Christine Hastorf


Christine Hastorf is an archaeologist and is currently Professor in the Anthropology department at the University of California, Berkeley. Her research focuses on agriculture, political complexity, gender, archaeobotany, and the archaeology of the Andes.

Biography

Hastorf received her Phd from UCLA in 1983. Hastorf has worked on the shores of Lake Titicaca, Bolivia since 1992. At Berkeley, Hastorf directs the Archaeological Research Facility as well as the McCown Archaeobotany Laboratory, and is the Curator of South American Archaeology at the Phoebe A. Hearst Museum of Anthropology. In the late 1970s Hastorf undertook research on the stable isotope composition on Andean grains.

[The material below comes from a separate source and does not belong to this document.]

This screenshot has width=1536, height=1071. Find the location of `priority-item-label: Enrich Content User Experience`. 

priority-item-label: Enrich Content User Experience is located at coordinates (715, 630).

She has produced several key volumes in archaeology, including Current Paleoethnobotany with Virginia Popper, The Uses of Style with Margaret Conkey.

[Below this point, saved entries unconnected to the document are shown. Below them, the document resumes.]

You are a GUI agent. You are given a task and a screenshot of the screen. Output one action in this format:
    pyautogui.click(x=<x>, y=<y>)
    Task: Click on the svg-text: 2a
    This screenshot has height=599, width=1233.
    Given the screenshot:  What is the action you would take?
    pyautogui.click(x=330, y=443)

Hastorf won the Society for American Archaeology Fryxell Award for Excellence in the Botanical Sciences in Archaeology in 2012. Hastorf is a Fellow of the California Academy of Sciences, and was elected as a Fellow of the Society of Antiquaries in 2014. Hastorf has received research grants from the National Science Foundation and the Wenner Gren Foundation for the project 'Multi-Community Formation in the Lake Titicaca Basin Bolivia', and National Geographic.